▸ PROBLEM REQUIREMENTS:
Within the records below is a range that opens at the line with "Task: Open Nina P. name on last comment" and closes at the line with "The image size is (700, 475).". Return that range word for word, both ends included, and only that range.

▸ DATASET RECORDS:

───

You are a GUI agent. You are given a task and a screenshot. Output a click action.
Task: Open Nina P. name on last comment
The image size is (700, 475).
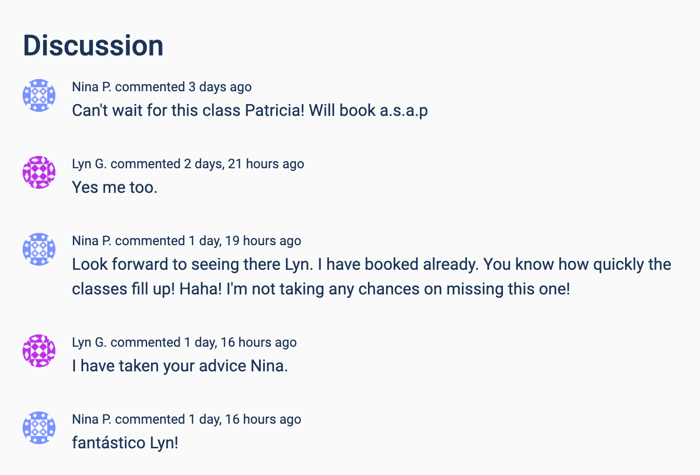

───

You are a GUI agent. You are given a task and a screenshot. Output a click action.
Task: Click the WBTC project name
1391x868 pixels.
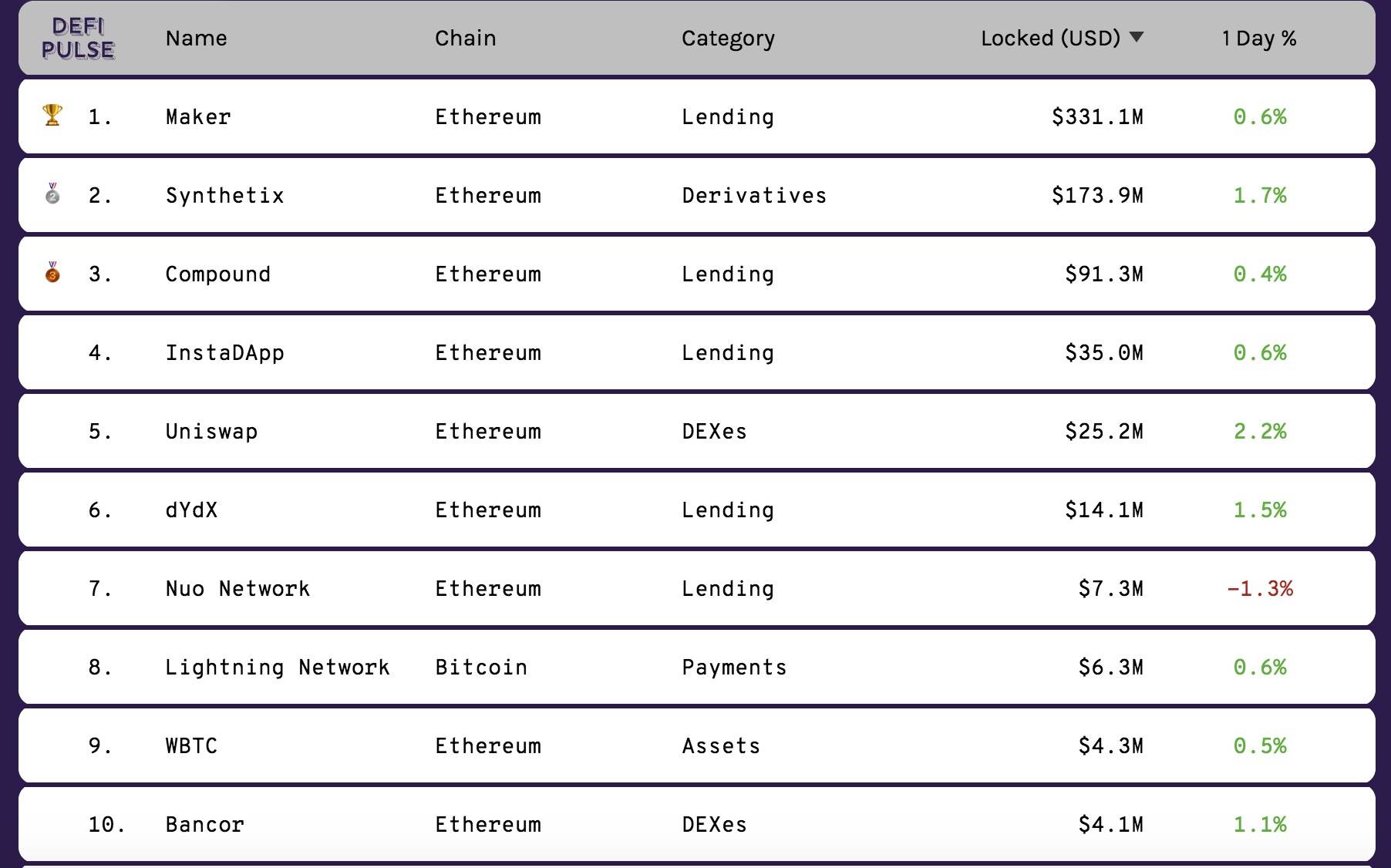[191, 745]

───

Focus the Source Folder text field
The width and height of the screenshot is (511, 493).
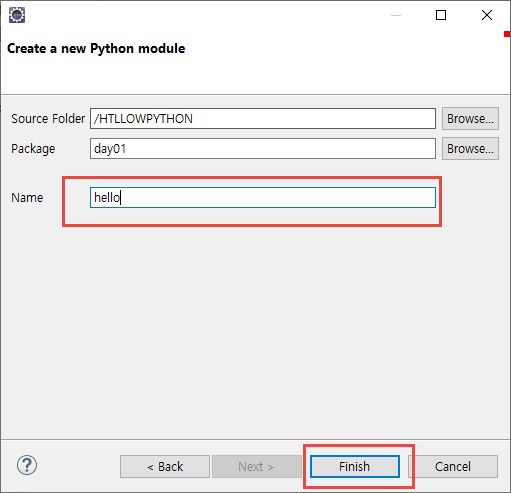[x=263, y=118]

───

▸ ANSWER SPACE:
Task: Open Nina P. name on last comment
The image size is (700, 475).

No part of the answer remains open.